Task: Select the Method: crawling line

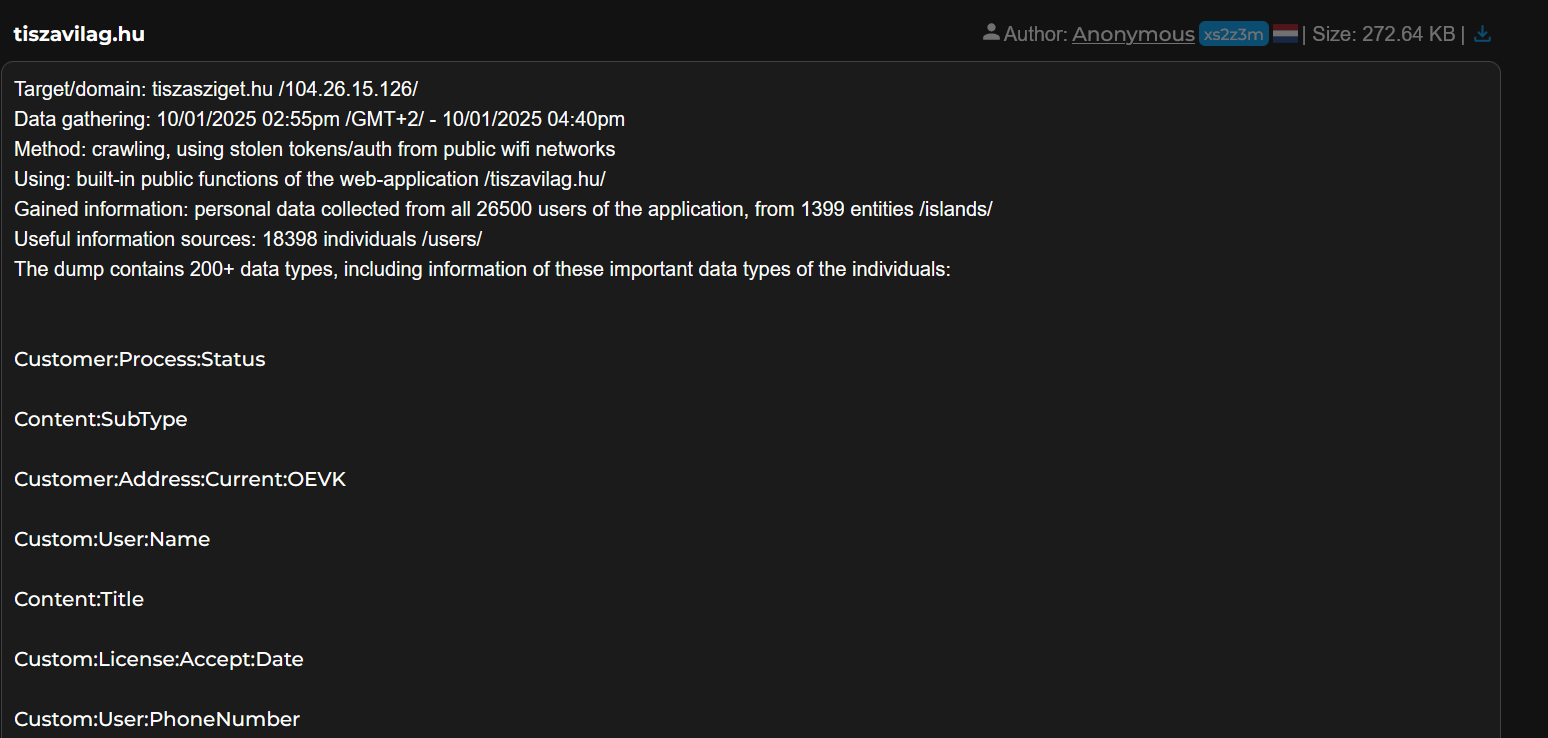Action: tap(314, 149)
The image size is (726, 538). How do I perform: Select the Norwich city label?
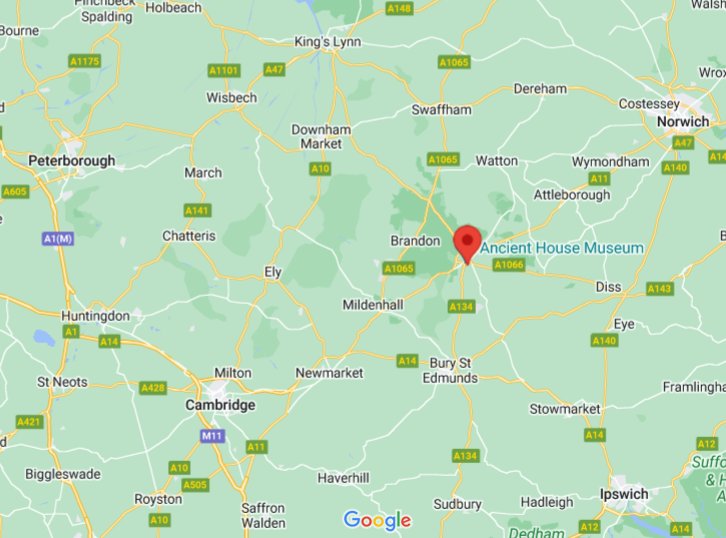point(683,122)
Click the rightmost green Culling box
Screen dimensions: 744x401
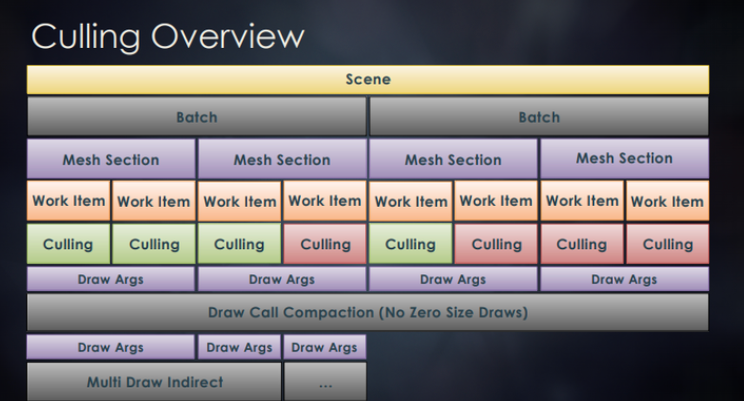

----

Every record above must reappear exactly in the answer, minus its pictures.

Task: Select the Method: crawling line

Action: tap(314, 149)
The image size is (726, 538). How do I perform: Select the Norwich city label?
point(683,122)
Click the rightmost green Culling box
Screen dimensions: 744x401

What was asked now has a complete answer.